La publicación de Pelando la cebolla en 2006 supuso un terremoto pues en ese libro Grass confesó, por primera vez en más de cincuenta años, que en su adolescencia formó parte de las Waffen-SS. La declaración condicionó sus intervenciones en la vida pública hasta la muerte, pues no era posible que el hombre que con sus novelas había hecho la campaña por la reconciliación histórica de Alemania hubiese formado filas con las juventudes hitlerianas.
Sus defensores, entre ellos Mario Vargas Llosa, Volker Schlöndorff (quien llevó al cine El tambor de hojalata) y Salman Rushdie, aclararon pronto que su participación fue mínima –apenas tenía quince años- y que su conciencia política apenas estaba por moldearse. El último escándalo que protagonizó en vida lo provocó su poema “Lo que hay que decir” (Was gesagt werden muss), en el que denunciaba el programa nuclear israelí. El poema fue tomado como un acto irresponsable y hasta antisemita. Pero mostró la capacidad de Grass para encender el debate sobre los grandes temas del mundo contemporáneo.
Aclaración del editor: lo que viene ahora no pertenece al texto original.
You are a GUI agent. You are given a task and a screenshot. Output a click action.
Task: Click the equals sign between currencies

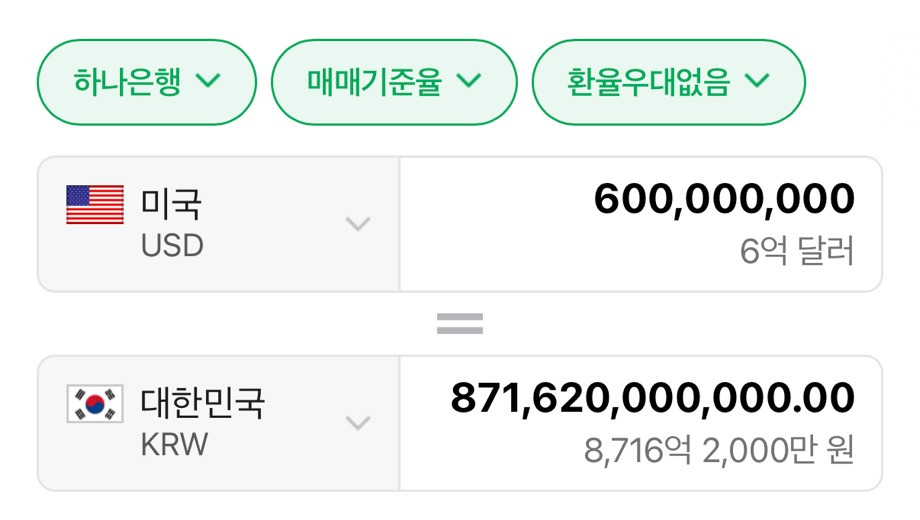click(x=460, y=323)
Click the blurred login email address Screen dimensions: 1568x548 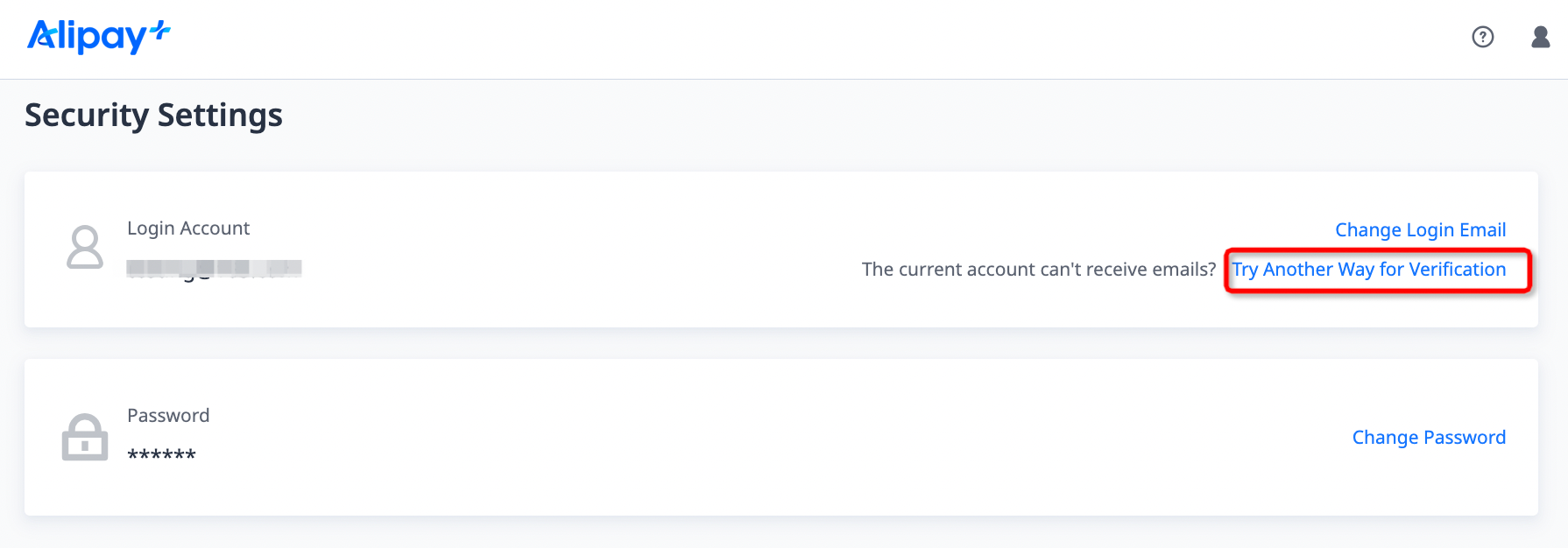click(214, 268)
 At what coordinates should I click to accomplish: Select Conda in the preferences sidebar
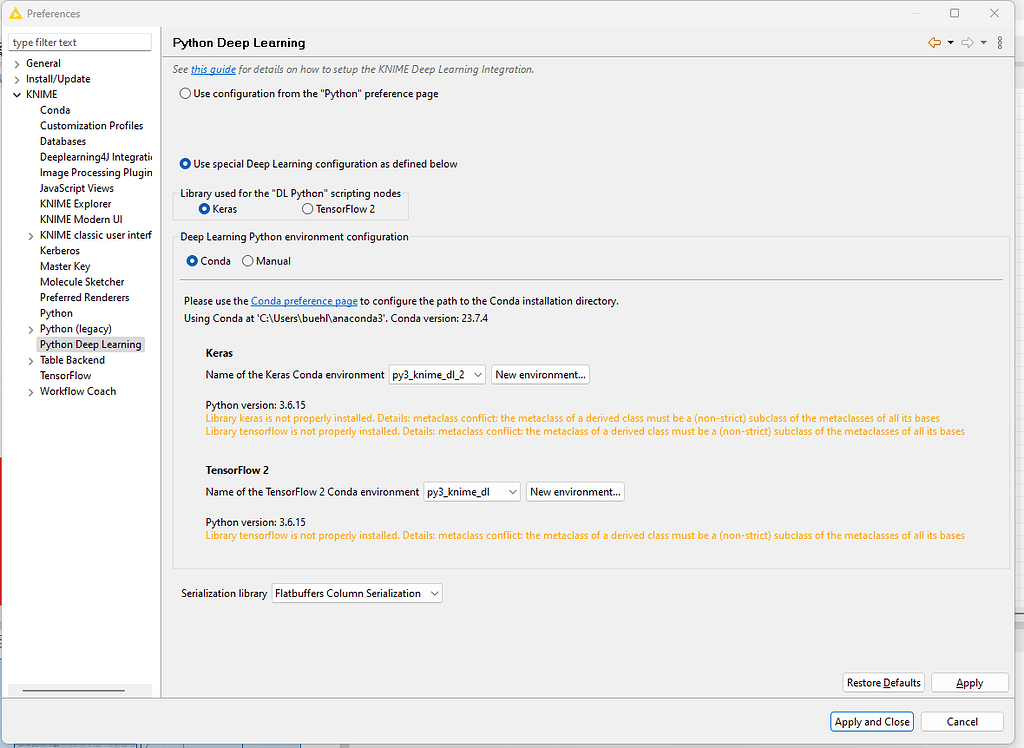coord(55,109)
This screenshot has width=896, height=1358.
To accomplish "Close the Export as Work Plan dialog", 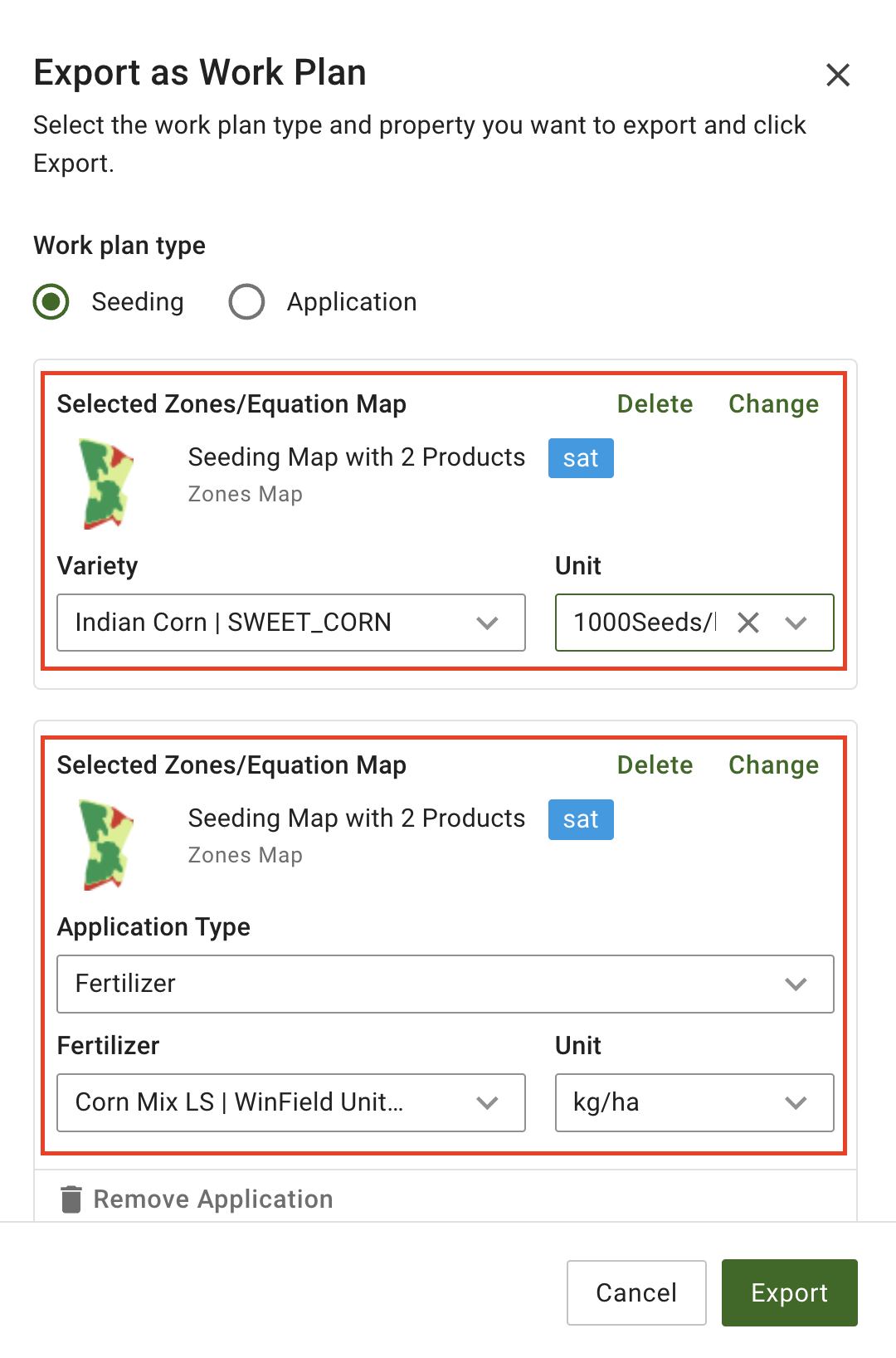I will (x=838, y=76).
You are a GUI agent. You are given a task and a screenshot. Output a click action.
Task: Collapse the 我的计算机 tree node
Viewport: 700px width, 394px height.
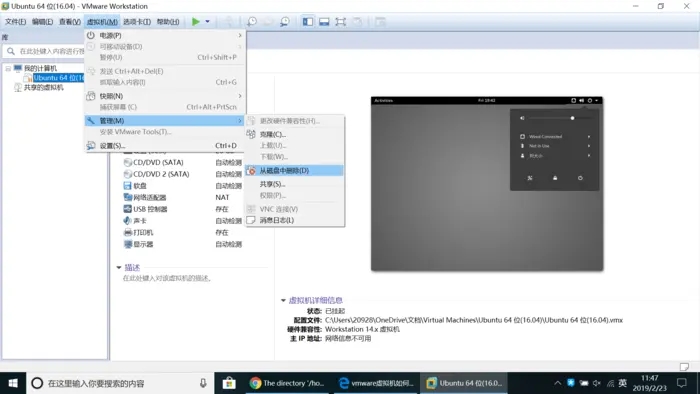coord(8,68)
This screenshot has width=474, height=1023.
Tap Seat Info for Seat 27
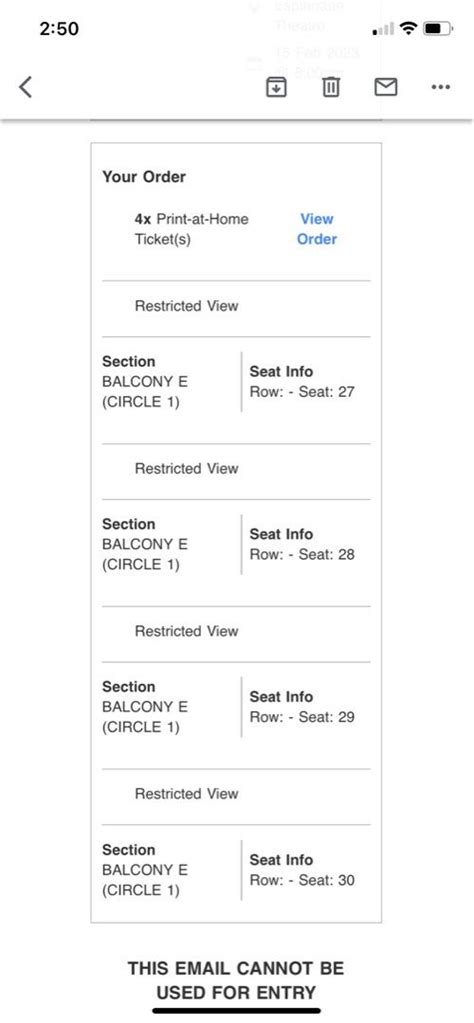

Ahora mismo los tambores del nacionalismo vuelven a sonar por toda Europa. El mismo día que murió Günter Grass se dio una de las manifestaciones más grandes de Pegida (en español, Patriotas Europeos en contra de la Islamización de Occidente). El movimiento, que surgió en el contexto del Estado Islámico, Charlie Hebdo y Boko Haram, ha sido calificado de racista y xenófobo. En sus proclamas contra el terrorismo es inevitable detectar un tufo que recuerda los primeros latidos del nazismo.
La historia, como dice Margaret MacMillan, no se repite pero rima. Esta vez, sin embargo hay una garantía. Entre esos tambores de guerra resonará la voz de Günter Grass y quizás esta vez la historia será diferente.